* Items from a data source
>>

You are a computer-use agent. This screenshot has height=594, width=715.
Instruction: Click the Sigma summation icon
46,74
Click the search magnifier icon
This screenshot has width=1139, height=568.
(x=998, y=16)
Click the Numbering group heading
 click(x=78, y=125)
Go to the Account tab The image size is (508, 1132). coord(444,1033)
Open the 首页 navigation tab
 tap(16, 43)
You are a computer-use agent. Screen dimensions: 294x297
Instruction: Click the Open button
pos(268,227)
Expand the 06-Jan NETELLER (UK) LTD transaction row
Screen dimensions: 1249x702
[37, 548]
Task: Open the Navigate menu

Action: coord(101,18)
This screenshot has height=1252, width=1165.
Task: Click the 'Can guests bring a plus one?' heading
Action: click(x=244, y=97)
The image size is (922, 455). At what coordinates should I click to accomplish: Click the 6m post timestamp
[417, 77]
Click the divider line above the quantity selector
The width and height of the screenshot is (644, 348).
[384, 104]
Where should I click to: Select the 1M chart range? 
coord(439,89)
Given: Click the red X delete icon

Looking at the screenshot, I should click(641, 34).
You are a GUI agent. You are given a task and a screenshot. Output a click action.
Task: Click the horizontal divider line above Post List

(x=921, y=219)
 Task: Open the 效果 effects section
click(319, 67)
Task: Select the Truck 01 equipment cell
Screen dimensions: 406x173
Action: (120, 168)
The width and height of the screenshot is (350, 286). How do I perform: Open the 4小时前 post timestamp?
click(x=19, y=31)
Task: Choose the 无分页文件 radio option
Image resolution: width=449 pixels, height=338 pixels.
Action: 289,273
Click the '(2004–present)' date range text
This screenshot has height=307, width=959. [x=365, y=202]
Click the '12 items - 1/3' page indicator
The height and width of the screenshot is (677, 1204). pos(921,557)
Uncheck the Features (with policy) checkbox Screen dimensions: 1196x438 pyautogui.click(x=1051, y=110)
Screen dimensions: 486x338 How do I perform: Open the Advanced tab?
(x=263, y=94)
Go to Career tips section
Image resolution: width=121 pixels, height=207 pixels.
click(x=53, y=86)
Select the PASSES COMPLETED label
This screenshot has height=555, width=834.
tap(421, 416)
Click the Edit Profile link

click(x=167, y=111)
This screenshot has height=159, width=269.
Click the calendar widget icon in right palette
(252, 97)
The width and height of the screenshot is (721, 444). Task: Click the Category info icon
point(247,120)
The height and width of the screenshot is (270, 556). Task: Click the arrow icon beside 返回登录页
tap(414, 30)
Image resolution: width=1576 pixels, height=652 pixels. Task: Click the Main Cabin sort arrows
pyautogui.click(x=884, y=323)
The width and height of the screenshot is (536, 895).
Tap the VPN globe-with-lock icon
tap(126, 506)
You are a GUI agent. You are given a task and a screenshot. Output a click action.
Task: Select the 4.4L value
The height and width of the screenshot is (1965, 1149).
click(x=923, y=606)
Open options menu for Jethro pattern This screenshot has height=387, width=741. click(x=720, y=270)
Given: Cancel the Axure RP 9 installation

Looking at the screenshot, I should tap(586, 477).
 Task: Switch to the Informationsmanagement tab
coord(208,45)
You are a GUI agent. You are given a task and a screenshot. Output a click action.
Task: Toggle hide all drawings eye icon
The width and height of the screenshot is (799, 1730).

<<

* Problem
A verbatim copy of every record is what you should return.

* Solution to this problem
You are a computer-use agent. This screenshot has height=594, width=715.
Instruction: Click the Sigma summation icon
46,74
Click the search magnifier icon
This screenshot has width=1139, height=568.
(x=998, y=16)
Click the Numbering group heading
 click(x=78, y=125)
Go to the Account tab The image size is (508, 1132). coord(444,1033)
Open the 首页 navigation tab
 tap(16, 43)
You are a computer-use agent. Screen dimensions: 294x297
Instruction: Click the Open button
pos(268,227)
Expand the 06-Jan NETELLER (UK) LTD transaction row
Screen dimensions: 1249x702
[37, 548]
Task: Open the Navigate menu

Action: coord(101,18)
This screenshot has height=1252, width=1165.
Task: Click the 'Can guests bring a plus one?' heading
Action: click(x=244, y=97)
The image size is (922, 455). At what coordinates should I click to accomplish: Click the 6m post timestamp
[417, 77]
Click the divider line above the quantity selector
The width and height of the screenshot is (644, 348).
[384, 104]
Where should I click to: Select the 1M chart range? 
coord(439,89)
Given: Click the red X delete icon

Looking at the screenshot, I should click(641, 34).
You are a GUI agent. You are given a task and a screenshot. Output a click action.
Task: Click the horizontal divider line above Post List

(x=921, y=219)
 Task: Open the 效果 effects section
click(319, 67)
Task: Select the Truck 01 equipment cell
Screen dimensions: 406x173
Action: (120, 168)
The width and height of the screenshot is (350, 286). How do I perform: Open the 4小时前 post timestamp?
click(x=19, y=31)
Task: Choose the 无分页文件 radio option
Image resolution: width=449 pixels, height=338 pixels.
Action: 289,273
Click the '(2004–present)' date range text
This screenshot has height=307, width=959. [x=365, y=202]
Click the '12 items - 1/3' page indicator
The height and width of the screenshot is (677, 1204). pos(921,557)
Uncheck the Features (with policy) checkbox Screen dimensions: 1196x438 pyautogui.click(x=1051, y=110)
Screen dimensions: 486x338 How do I perform: Open the Advanced tab?
(x=263, y=94)
Go to Career tips section
Image resolution: width=121 pixels, height=207 pixels.
click(x=53, y=86)
Select the PASSES COMPLETED label
This screenshot has height=555, width=834.
tap(421, 416)
Click the Edit Profile link

click(x=167, y=111)
This screenshot has height=159, width=269.
Click the calendar widget icon in right palette
(252, 97)
The width and height of the screenshot is (721, 444). Task: Click the Category info icon
point(247,120)
The height and width of the screenshot is (270, 556). Task: Click the arrow icon beside 返回登录页
tap(414, 30)
Image resolution: width=1576 pixels, height=652 pixels. Task: Click the Main Cabin sort arrows
pyautogui.click(x=884, y=323)
The width and height of the screenshot is (536, 895).
Tap the VPN globe-with-lock icon
tap(126, 506)
You are a GUI agent. You are given a task and a screenshot. Output a click action.
Task: Select the 4.4L value
The height and width of the screenshot is (1965, 1149).
click(x=923, y=606)
Open options menu for Jethro pattern This screenshot has height=387, width=741. click(x=720, y=270)
Given: Cancel the Axure RP 9 installation

Looking at the screenshot, I should tap(586, 477).
 Task: Switch to the Informationsmanagement tab
coord(208,45)
You are a GUI agent. You are given a task and a screenshot. Output a click action.
Task: Toggle hide all drawings eye icon
The width and height of the screenshot is (799, 1730).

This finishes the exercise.